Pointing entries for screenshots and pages
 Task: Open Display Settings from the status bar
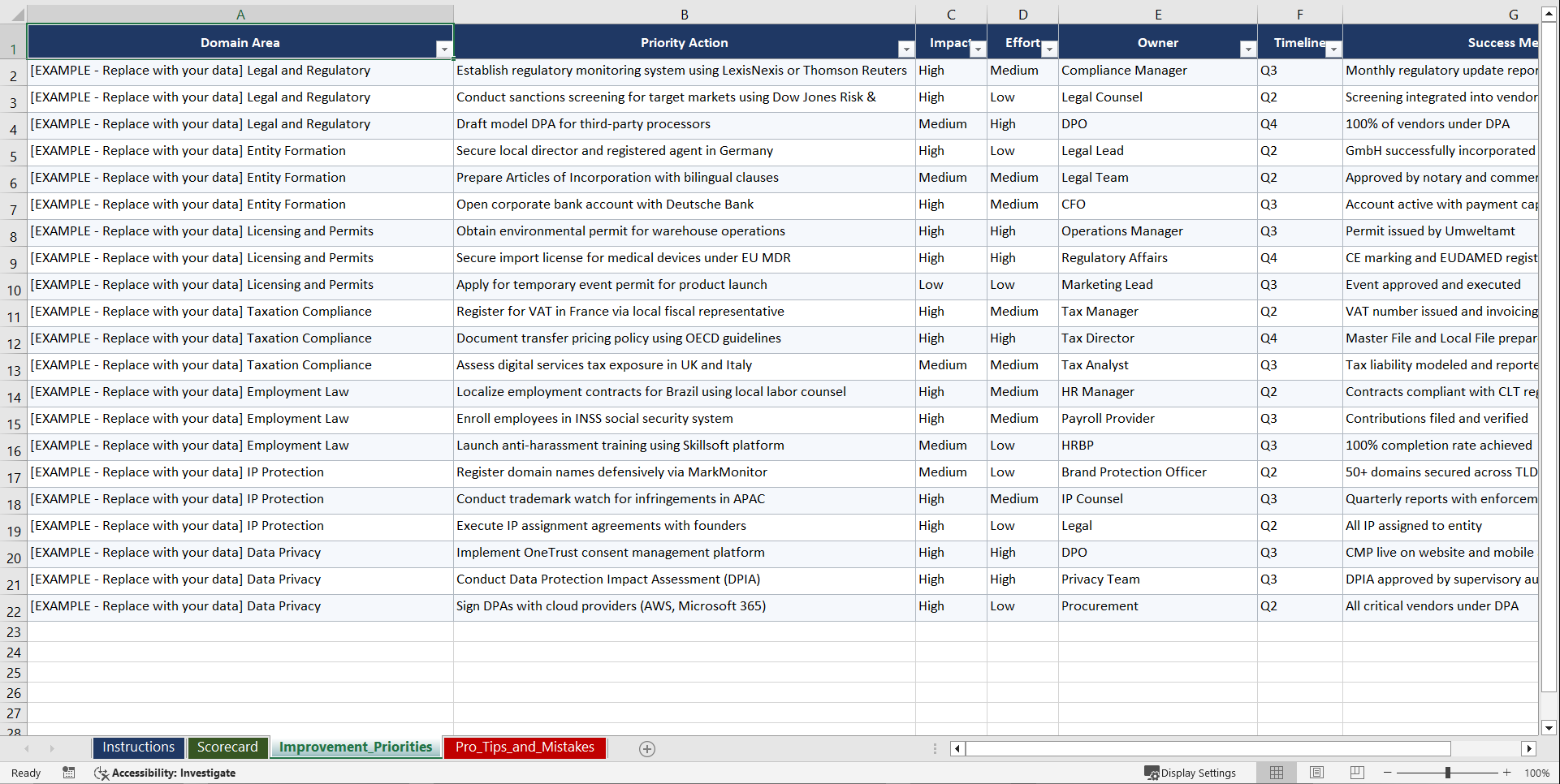[1191, 773]
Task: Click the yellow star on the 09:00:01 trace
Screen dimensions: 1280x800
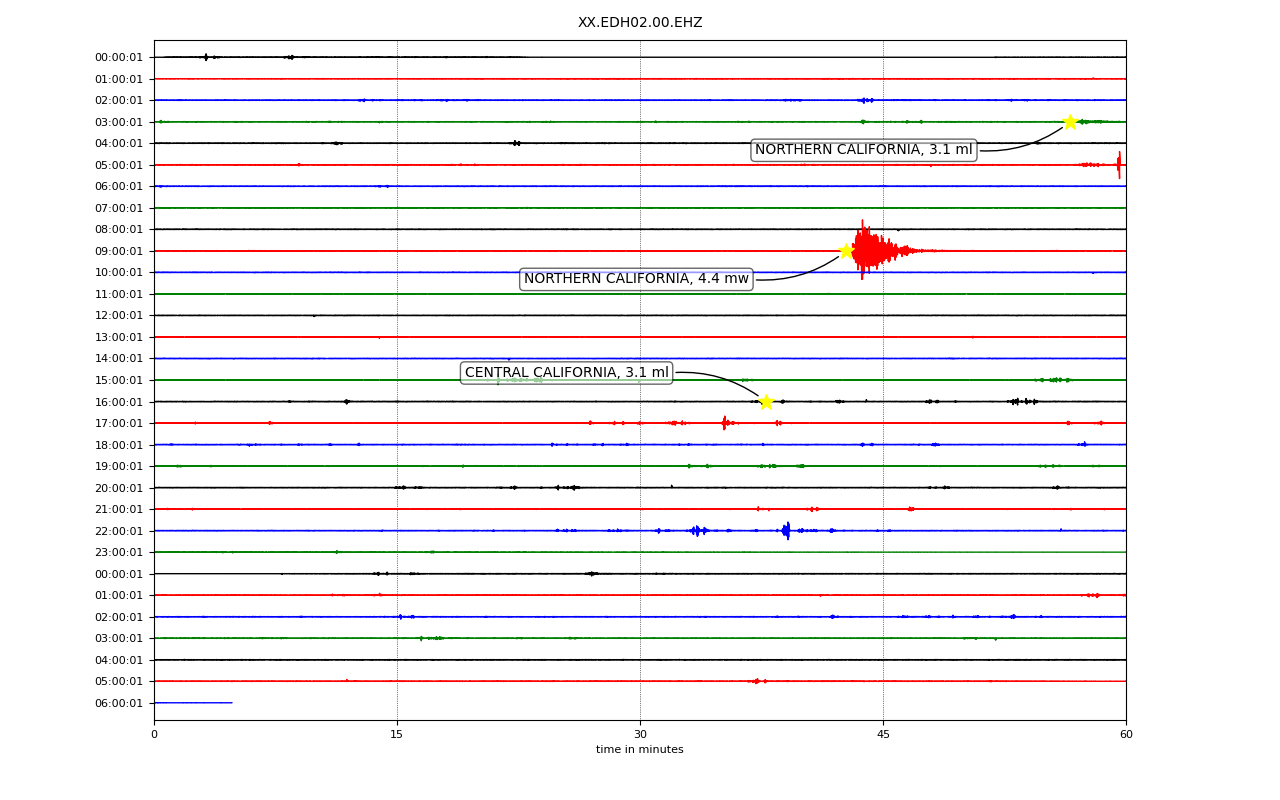Action: click(x=846, y=251)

◆ **Required task**: Rewrite all of the entries above, substituting "Instruction" for each occurrence of "Task" and leaving everything else unchanged. Omit the pictures from your answer.

◆ **Output for this exercise**:
 Instruction: Open Display Settings from the status bar
[1191, 773]
Instruction: Click the yellow star on the 09:00:01 trace
Screen dimensions: 1280x800
Action: click(x=846, y=251)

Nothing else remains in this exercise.